Legendary Cuban musician Bebo Valdés' career didn't really take off until well after he turned 80. At 81 he won two Grammy awards and has since gone on to win four more and achieve international recognition. This extraordinary portrait of the man and the musician, recognized as a key figure in the development of mambo, recounts his remarkable life and career. Friends, relatives, and fellow musicians reminisce about the man who went on to become a living legend. He was born in Cuba in 1918 to a family that did not even own a piano, but he still managed to become an important influence upon Cuban music during its golden age in the '40s and '50s. Evocative footage and photos of Havana at that time take us back to when he was a member of the orchestra at the legendary Tropicana nightclub, and he and his friends were changing the sound of Cuban music. Then the revolution came. Hotels and bars closed, and Bebo could not embrace the new regime. He fled his homeland and eventually found himself in Sweden, where he married, raised a family, and earned a living as a pianist in a cocktail lounge. Thirty-four years later, his career would hit a high note. He is now 89 and playing strong. Bebo struts his stuff in several mesmerizing performance clips in this film. At the end, he plays a beautiful rendition of "Old Man River" as we watch a montage of images from his long and rich life. It is a moving testament to Bebo's talent and endurance. Producer Fernando Trueba observes that Bebo's life is "a triumph of art over all the accidents of life, and an act of poetic justice." This is indeed a story of triumph.
Co-hosted with Instituto Cervantes, The Cultural Center of Spain in New York.
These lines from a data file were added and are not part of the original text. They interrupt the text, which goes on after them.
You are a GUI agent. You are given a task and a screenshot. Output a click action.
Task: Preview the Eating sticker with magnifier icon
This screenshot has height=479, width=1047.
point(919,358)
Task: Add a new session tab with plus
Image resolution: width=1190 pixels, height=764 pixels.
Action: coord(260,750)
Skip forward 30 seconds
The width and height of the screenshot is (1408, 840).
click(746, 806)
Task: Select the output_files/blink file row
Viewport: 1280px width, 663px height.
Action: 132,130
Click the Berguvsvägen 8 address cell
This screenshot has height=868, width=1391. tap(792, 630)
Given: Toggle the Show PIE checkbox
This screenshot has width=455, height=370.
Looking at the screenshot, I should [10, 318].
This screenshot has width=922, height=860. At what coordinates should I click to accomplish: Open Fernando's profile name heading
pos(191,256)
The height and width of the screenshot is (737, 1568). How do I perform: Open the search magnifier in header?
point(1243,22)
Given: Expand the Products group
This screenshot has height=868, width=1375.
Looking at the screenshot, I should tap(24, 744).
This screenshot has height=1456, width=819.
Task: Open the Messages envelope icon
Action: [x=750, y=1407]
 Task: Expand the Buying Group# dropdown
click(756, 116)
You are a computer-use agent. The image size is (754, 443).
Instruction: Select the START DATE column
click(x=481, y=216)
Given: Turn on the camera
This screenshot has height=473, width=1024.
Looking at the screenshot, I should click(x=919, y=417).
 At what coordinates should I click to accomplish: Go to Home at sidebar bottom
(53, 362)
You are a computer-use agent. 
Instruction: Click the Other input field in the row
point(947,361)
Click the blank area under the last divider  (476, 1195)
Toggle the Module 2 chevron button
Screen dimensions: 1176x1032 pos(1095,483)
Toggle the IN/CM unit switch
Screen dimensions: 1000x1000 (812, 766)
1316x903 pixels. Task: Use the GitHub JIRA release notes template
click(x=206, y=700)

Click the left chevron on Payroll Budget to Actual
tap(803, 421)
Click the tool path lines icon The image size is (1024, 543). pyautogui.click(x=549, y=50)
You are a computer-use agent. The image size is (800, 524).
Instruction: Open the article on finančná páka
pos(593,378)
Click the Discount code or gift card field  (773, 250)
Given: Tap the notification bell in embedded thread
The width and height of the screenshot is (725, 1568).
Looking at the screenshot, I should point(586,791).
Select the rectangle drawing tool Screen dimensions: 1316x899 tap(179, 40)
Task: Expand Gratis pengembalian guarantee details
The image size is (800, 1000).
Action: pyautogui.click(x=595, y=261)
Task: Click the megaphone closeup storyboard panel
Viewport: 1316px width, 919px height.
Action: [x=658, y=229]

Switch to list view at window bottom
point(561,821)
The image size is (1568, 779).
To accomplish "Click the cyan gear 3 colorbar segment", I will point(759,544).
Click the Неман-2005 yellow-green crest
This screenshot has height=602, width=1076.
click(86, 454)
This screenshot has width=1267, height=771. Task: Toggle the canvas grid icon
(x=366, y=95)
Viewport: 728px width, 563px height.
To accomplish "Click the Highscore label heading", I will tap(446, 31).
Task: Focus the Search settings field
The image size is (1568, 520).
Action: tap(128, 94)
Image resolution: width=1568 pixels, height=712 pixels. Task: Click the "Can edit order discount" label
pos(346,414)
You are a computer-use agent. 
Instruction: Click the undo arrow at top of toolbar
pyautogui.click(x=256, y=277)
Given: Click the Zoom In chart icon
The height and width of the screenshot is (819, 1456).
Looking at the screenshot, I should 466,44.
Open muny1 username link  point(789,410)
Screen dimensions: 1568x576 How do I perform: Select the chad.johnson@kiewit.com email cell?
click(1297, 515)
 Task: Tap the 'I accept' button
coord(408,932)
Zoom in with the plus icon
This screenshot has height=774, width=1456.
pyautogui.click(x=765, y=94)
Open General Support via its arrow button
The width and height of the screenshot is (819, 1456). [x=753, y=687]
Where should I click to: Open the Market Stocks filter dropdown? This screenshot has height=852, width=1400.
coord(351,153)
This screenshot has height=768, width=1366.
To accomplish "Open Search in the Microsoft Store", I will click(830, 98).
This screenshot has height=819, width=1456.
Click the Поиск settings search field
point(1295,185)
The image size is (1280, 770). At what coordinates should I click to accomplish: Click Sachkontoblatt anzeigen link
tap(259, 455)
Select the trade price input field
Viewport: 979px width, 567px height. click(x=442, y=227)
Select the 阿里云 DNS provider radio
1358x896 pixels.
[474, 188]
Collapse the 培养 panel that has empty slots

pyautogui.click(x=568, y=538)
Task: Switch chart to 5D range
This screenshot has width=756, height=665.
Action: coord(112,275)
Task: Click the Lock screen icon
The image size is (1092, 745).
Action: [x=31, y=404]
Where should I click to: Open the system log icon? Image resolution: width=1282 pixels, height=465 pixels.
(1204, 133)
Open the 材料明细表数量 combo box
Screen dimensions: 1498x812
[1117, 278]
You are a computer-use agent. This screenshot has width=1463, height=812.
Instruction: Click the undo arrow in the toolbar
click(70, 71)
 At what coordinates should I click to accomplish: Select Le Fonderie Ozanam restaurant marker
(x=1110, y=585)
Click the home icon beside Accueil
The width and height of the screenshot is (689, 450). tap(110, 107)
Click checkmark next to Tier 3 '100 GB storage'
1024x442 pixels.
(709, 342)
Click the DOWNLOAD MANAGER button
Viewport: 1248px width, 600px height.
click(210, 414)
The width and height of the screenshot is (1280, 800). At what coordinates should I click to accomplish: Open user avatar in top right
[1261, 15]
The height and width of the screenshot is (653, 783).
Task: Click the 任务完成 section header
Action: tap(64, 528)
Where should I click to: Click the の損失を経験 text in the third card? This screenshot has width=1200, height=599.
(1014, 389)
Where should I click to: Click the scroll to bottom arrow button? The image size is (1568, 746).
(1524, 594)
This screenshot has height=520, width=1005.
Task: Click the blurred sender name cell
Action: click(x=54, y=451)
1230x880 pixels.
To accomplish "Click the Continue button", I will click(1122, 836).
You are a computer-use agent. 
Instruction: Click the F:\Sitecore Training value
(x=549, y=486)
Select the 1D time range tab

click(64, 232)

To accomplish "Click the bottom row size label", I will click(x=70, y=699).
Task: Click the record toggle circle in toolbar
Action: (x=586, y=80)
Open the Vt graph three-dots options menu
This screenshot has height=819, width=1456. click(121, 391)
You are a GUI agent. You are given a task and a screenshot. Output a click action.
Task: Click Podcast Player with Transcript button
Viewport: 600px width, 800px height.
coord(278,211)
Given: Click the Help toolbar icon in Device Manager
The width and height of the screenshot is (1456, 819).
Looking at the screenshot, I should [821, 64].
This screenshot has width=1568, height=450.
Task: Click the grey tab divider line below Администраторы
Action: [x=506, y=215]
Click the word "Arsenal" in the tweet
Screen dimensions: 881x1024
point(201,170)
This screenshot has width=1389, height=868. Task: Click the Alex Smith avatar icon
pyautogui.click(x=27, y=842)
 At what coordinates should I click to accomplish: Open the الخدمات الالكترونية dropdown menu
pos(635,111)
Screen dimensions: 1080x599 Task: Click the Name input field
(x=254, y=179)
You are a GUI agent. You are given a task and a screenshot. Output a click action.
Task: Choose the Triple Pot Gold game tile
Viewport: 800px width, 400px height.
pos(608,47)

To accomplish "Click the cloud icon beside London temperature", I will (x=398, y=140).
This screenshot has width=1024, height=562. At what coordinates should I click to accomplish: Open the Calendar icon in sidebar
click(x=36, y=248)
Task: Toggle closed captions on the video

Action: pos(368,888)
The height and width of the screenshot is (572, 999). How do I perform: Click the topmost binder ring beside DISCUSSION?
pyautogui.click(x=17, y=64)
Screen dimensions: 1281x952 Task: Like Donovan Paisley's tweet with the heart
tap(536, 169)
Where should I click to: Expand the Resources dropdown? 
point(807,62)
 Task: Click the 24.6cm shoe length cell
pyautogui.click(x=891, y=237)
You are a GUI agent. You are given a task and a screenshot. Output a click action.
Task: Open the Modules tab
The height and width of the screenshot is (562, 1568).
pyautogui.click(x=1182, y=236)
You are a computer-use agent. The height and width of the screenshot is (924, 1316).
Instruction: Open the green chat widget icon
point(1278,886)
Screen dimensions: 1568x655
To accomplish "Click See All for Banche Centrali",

Carlos Carcas (b. 1968, Miami, Florida) graduated from Boston University in 1990. In 2000, Carcas codirected and edited Side B, a documentary about the history of Latin jazz, followed by the musical documentary Mira Como Viene, a project born from the fusion of jazz and flamenco. In 2003, he completed La Cocina de Bebo y Cigala, a portrait of the collaboration between Bebo Valdés and flamenco singer Diego el Cigala, and also wrote and directed his first narrative short film, Noche en Lima. Carcas later directed and edited the documentaries Caramelo Para Todos and Habana Abierta: Boomerang. This year, Carcas will release the musical Italuba and Friends.